> [OBJECTIVE] Revise the lines below so that each occurrence of "GUI agent" reads "interface agent". Leave everything else unchanged.

> [MATERIAL FOR THIS TASK]
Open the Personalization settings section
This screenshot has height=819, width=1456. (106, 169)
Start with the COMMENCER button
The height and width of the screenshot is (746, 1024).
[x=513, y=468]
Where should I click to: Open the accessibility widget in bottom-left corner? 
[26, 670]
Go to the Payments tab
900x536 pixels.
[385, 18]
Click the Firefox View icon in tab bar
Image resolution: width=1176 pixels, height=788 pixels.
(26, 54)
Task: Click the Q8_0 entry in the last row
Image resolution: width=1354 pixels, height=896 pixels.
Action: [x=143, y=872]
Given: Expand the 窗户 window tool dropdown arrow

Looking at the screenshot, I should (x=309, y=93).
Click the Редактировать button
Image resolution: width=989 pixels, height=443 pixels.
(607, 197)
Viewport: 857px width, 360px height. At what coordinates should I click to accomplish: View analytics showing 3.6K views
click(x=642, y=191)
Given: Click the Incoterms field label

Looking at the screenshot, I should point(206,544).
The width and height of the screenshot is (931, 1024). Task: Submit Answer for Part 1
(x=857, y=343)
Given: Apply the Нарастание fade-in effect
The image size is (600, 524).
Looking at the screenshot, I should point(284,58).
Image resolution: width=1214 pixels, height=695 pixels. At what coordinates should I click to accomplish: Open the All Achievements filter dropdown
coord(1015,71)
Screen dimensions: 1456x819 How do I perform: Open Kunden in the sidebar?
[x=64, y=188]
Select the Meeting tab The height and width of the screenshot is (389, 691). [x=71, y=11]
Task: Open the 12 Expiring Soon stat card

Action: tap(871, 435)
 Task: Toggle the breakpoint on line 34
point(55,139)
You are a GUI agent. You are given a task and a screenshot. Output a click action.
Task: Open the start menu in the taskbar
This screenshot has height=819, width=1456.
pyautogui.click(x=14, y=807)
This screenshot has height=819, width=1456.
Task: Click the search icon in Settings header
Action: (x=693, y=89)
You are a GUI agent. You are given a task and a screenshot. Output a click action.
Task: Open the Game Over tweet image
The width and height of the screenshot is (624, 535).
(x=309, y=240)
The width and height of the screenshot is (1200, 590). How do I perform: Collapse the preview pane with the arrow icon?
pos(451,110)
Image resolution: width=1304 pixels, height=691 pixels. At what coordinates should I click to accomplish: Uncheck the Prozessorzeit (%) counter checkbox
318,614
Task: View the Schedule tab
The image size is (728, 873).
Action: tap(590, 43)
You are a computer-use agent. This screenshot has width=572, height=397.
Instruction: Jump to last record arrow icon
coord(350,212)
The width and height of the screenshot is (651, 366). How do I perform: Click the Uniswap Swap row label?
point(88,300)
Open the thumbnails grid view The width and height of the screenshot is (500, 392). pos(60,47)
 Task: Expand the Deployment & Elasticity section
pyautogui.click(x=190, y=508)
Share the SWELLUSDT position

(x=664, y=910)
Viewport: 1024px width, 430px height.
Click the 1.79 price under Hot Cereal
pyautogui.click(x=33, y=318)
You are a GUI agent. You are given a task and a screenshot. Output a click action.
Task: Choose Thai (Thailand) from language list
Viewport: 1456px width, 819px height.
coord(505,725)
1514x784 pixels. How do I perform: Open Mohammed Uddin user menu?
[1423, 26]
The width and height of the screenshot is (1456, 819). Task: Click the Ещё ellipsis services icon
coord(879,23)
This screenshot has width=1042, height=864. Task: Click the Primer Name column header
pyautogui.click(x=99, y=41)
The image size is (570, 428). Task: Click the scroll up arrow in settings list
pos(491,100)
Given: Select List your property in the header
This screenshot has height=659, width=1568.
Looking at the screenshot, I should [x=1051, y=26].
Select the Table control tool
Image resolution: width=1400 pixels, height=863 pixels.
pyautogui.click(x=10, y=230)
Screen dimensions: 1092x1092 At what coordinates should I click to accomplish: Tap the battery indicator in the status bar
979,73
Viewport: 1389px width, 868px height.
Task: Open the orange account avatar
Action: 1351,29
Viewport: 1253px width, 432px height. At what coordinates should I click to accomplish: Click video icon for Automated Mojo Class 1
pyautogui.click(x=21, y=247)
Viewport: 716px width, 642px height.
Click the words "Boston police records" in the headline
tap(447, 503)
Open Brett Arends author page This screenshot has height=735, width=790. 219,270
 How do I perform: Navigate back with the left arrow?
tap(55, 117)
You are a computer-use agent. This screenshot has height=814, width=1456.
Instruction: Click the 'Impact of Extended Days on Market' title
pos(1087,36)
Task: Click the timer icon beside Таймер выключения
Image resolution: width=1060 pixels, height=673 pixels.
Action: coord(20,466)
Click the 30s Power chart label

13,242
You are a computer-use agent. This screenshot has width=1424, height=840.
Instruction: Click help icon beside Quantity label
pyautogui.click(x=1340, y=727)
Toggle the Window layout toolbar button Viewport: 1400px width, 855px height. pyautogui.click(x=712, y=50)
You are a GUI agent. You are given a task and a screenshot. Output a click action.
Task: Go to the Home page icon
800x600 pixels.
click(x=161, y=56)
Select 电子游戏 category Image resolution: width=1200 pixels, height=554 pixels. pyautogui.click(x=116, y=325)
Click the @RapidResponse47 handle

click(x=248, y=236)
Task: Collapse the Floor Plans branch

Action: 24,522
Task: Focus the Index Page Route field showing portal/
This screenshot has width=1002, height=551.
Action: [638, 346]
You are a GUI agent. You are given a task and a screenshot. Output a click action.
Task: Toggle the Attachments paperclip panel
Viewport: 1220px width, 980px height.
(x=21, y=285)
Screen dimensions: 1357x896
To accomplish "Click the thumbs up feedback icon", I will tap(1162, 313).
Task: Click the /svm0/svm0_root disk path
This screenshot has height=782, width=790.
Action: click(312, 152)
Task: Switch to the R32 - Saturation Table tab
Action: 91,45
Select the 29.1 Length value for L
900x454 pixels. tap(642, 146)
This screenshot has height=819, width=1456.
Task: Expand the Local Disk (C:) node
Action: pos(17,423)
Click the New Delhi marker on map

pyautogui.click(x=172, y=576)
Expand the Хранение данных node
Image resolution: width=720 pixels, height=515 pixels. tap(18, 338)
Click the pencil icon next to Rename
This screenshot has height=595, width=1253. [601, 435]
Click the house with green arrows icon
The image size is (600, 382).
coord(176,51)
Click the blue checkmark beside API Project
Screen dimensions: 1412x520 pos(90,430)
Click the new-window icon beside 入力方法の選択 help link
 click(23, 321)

> [ANSWER TO THIS PROBLEM]
Open the Personalization settings section
This screenshot has height=819, width=1456. (106, 169)
Start with the COMMENCER button
The height and width of the screenshot is (746, 1024).
[x=513, y=468]
Where should I click to: Open the accessibility widget in bottom-left corner? 
[26, 670]
Go to the Payments tab
900x536 pixels.
[385, 18]
Click the Firefox View icon in tab bar
Image resolution: width=1176 pixels, height=788 pixels.
(26, 54)
Task: Click the Q8_0 entry in the last row
Image resolution: width=1354 pixels, height=896 pixels.
Action: [x=143, y=872]
Given: Expand the 窗户 window tool dropdown arrow

Looking at the screenshot, I should (x=309, y=93).
Click the Редактировать button
Image resolution: width=989 pixels, height=443 pixels.
(607, 197)
Viewport: 857px width, 360px height. At what coordinates should I click to accomplish: View analytics showing 3.6K views
click(x=642, y=191)
Given: Click the Incoterms field label

Looking at the screenshot, I should point(206,544).
The width and height of the screenshot is (931, 1024). Task: Submit Answer for Part 1
(x=857, y=343)
Given: Apply the Нарастание fade-in effect
The image size is (600, 524).
Looking at the screenshot, I should point(284,58).
Image resolution: width=1214 pixels, height=695 pixels. At what coordinates should I click to accomplish: Open the All Achievements filter dropdown
coord(1015,71)
Screen dimensions: 1456x819 How do I perform: Open Kunden in the sidebar?
[x=64, y=188]
Select the Meeting tab The height and width of the screenshot is (389, 691). [x=71, y=11]
Task: Open the 12 Expiring Soon stat card

Action: tap(871, 435)
 Task: Toggle the breakpoint on line 34
point(55,139)
You are a interface agent. You are given a task and a screenshot. Output a click action.
Task: Open the start menu in the taskbar
This screenshot has height=819, width=1456.
pyautogui.click(x=14, y=807)
This screenshot has height=819, width=1456.
Task: Click the search icon in Settings header
Action: (x=693, y=89)
You are a interface agent. You are given a task and a screenshot. Output a click action.
Task: Open the Game Over tweet image
The width and height of the screenshot is (624, 535).
(x=309, y=240)
The width and height of the screenshot is (1200, 590). How do I perform: Collapse the preview pane with the arrow icon?
pos(451,110)
Image resolution: width=1304 pixels, height=691 pixels. At what coordinates should I click to accomplish: Uncheck the Prozessorzeit (%) counter checkbox
318,614
Task: View the Schedule tab
The image size is (728, 873).
Action: tap(590, 43)
You are a computer-use agent. This screenshot has width=572, height=397.
Instruction: Jump to last record arrow icon
coord(350,212)
The width and height of the screenshot is (651, 366). How do I perform: Click the Uniswap Swap row label?
point(88,300)
Open the thumbnails grid view The width and height of the screenshot is (500, 392). pos(60,47)
 Task: Expand the Deployment & Elasticity section
pyautogui.click(x=190, y=508)
Share the SWELLUSDT position

(x=664, y=910)
Viewport: 1024px width, 430px height.
Click the 1.79 price under Hot Cereal
pyautogui.click(x=33, y=318)
You are a interface agent. You are given a task and a screenshot. Output a click action.
Task: Choose Thai (Thailand) from language list
Viewport: 1456px width, 819px height.
coord(505,725)
1514x784 pixels. How do I perform: Open Mohammed Uddin user menu?
[1423, 26]
The width and height of the screenshot is (1456, 819). Task: Click the Ещё ellipsis services icon
coord(879,23)
This screenshot has width=1042, height=864. Task: Click the Primer Name column header
pyautogui.click(x=99, y=41)
The image size is (570, 428). Task: Click the scroll up arrow in settings list
pos(491,100)
Given: Select List your property in the header
This screenshot has height=659, width=1568.
Looking at the screenshot, I should [x=1051, y=26].
Select the Table control tool
Image resolution: width=1400 pixels, height=863 pixels.
pyautogui.click(x=10, y=230)
Screen dimensions: 1092x1092 At what coordinates should I click to accomplish: Tap the battery indicator in the status bar
979,73
Viewport: 1389px width, 868px height.
Task: Open the orange account avatar
Action: 1351,29
Viewport: 1253px width, 432px height. At what coordinates should I click to accomplish: Click video icon for Automated Mojo Class 1
pyautogui.click(x=21, y=247)
Viewport: 716px width, 642px height.
Click the words "Boston police records" in the headline
tap(447, 503)
Open Brett Arends author page This screenshot has height=735, width=790. 219,270
 How do I perform: Navigate back with the left arrow?
tap(55, 117)
You are a computer-use agent. This screenshot has height=814, width=1456.
Instruction: Click the 'Impact of Extended Days on Market' title
pos(1087,36)
Task: Click the timer icon beside Таймер выключения
Image resolution: width=1060 pixels, height=673 pixels.
Action: coord(20,466)
Click the 30s Power chart label

13,242
You are a computer-use agent. This screenshot has width=1424, height=840.
Instruction: Click help icon beside Quantity label
pyautogui.click(x=1340, y=727)
Toggle the Window layout toolbar button Viewport: 1400px width, 855px height. pyautogui.click(x=712, y=50)
You are a interface agent. You are given a task and a screenshot. Output a click action.
Task: Go to the Home page icon
800x600 pixels.
click(x=161, y=56)
Select 电子游戏 category Image resolution: width=1200 pixels, height=554 pixels. pyautogui.click(x=116, y=325)
Click the @RapidResponse47 handle

click(x=248, y=236)
Task: Collapse the Floor Plans branch

Action: 24,522
Task: Focus the Index Page Route field showing portal/
This screenshot has width=1002, height=551.
Action: [638, 346]
You are a interface agent. You are given a task and a screenshot. Output a click action.
Task: Toggle the Attachments paperclip panel
Viewport: 1220px width, 980px height.
(x=21, y=285)
Screen dimensions: 1357x896
To accomplish "Click the thumbs up feedback icon", I will tap(1162, 313).
Task: Click the /svm0/svm0_root disk path
This screenshot has height=782, width=790.
Action: click(312, 152)
Task: Switch to the R32 - Saturation Table tab
Action: 91,45
Select the 29.1 Length value for L
900x454 pixels. tap(642, 146)
This screenshot has height=819, width=1456.
Task: Expand the Local Disk (C:) node
Action: pos(17,423)
Click the New Delhi marker on map

pyautogui.click(x=172, y=576)
Expand the Хранение данных node
Image resolution: width=720 pixels, height=515 pixels. tap(18, 338)
Click the pencil icon next to Rename
This screenshot has height=595, width=1253. [601, 435]
Click the house with green arrows icon
The image size is (600, 382).
coord(176,51)
Click the blue checkmark beside API Project
Screen dimensions: 1412x520 pos(90,430)
Click the new-window icon beside 入力方法の選択 help link
 click(23, 321)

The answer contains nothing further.